Serum total and high-density lipoprotein (HDL) cholesterol levels were measured on nonfasting samples. Non-HDL cholesterol level was calculated. Baseline serum high-sensitivity C-reactive protein (hsCRP) and interleukin 6 (IL-6) assays were performed at the same laboratory at the University of Minnesota.22 Baseline BDES hsCRP level was measured using a latex particle–enhanced immunoturbidmetric method (Kamiya Biomedical Company) read on a chemistry analyzer (Roche Hitachi 911; Roche Diagnostics). Baseline BOSS hsCRP levels were measured using a latex particle–enhanced immunoturbidimetric assay from Roche Diagnostics read on another chemistry analyzer (Roche Modular P800 Chemistry Analyze; Roche Diagnostics). For both methods, the reference range was 0 to 5 mg/L (to convert to nanomoles per liter, multiply by 9.524); sensitivity, 0.1 mg/L; and interassay coefficient of variation, 4.5%. Baseline hsCRP level was divided into risk groups of less than 1.0, 1.0 to 3.0, and greater than 3.0 mg/L.22 Baseline serum IL-6 level was measured using the quantitative sandwich enzyme immunoassay technique (high-sensitivity Quantikine kit; R&D Systems). The IL-6 reference range was 0.45 to 9.96 pg/mL, and the laboratory interassay coefficient of variation was 11.7%. The IL-6 levels were analyzed as tertiles.

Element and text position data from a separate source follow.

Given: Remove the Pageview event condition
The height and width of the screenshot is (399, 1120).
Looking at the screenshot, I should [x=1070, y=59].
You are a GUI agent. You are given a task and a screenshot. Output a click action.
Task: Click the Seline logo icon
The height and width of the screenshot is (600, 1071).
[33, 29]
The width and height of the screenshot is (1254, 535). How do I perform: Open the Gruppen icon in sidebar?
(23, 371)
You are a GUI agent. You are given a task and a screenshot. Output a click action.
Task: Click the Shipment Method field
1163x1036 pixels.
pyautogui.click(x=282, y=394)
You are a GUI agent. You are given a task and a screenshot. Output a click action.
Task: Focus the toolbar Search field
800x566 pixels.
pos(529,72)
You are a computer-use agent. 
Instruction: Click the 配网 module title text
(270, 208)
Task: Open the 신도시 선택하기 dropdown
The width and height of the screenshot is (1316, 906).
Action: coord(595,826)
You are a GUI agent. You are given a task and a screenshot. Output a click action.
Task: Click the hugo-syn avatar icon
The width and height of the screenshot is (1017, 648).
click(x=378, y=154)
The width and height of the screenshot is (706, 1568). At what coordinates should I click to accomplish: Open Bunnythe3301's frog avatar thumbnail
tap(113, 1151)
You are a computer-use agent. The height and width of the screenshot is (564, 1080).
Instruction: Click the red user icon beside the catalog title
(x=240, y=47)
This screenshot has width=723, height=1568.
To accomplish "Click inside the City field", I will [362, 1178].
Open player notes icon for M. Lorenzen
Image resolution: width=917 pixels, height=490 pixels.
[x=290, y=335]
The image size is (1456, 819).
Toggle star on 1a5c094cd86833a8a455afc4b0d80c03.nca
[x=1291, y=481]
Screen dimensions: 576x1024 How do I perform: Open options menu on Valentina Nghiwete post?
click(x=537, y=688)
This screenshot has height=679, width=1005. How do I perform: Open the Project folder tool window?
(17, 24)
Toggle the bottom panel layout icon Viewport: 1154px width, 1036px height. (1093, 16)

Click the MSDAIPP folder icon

Analyses were conducted using SAS software (version 9.4; SAS Institute, Inc). Exact binomial CIs were calculated for incidence estimates by age group and overall. Age- and sex-adjusted relative risk (RR) estimates associated with baseline risk factors were calculated using a modified Poisson regression approach with a robust error variance.23 This approach was used to estimate the RR associated with each successive generation in an age- and sex-adjusted model and a multivariable-adjusted model. In these models, generation was treated as an ordered factor, resulting in estimated RRs associated with one generation compared with the previous generation. Estimated 5-year incidence estimates by generation and by generation and age were plotted from models using the same approach. Similar models were built using indicator variables for generation.

Results

Among the 4819 participants, 2117 were men (43.9%) and 2702 were women (56.1%); the mean (SD) age at baseline was 54 (11) years. The overall 5-year incidence of AMD was 4.2% (204 cases) (Table 1) and increased by age group from 1 of 363 participants (0.3%) younger than 40 years to 10 of 51 participants (19.6%) aged 80 to 86 years at baseline. Baseline characteristics of those who developed incident AMD and those who remained free of AMD are shown in Table 2. Adjusting for age and sex, there were no associations between smoking, diabetes, hypertension, obesity, exercise, history of heavy alcohol consumption, levels of hsCRP and IL-6, nonsteroidal anti-inflammatory drug use, central retinal arteriolar and venular equivalents, or sunlight exposure and the incidence of AMD. Non-HDL cholesterol level (RR, 1.03; 95% CI, 1.00-1.06), multivitamin use (RR, 0.69; 95% CI, 0.52-0.91), statin use (RR, 0.18; 95% CI, 0.04-0.71), and educational attainment (RR, 0.53; 95% CI, 0.30-0.93) were associated with the age- and sex-adjusted risk for AMD; multivitamin use (RR, 0.74; 95% CI, 0.55-0.98) and educational level (RR, 0.63; 95% CI, 0.46-0.87) remained significant independent predictive factors in a multivariable model.

Quiz Ref IDAs shown in Figure 1, the age- and sex-adjusted incidence of AMD also varied by generation or birth cohort. The age- and sex-adjusted incidence of AMD was 8.8% among those in the Greatest Generation, 3.0% in the Silent Generation, 1.0% in the Baby Boom generation, and 0.3% in Generation X. Adjusting for age and sex, each generation was more than 65% less likely to develop AMD than the previous generation (RR, 0.34; 95% CI, 0.24-0.46) (Table 3). Age- and generation-specific 5-year incidences are shown in the eTable in the Supplement.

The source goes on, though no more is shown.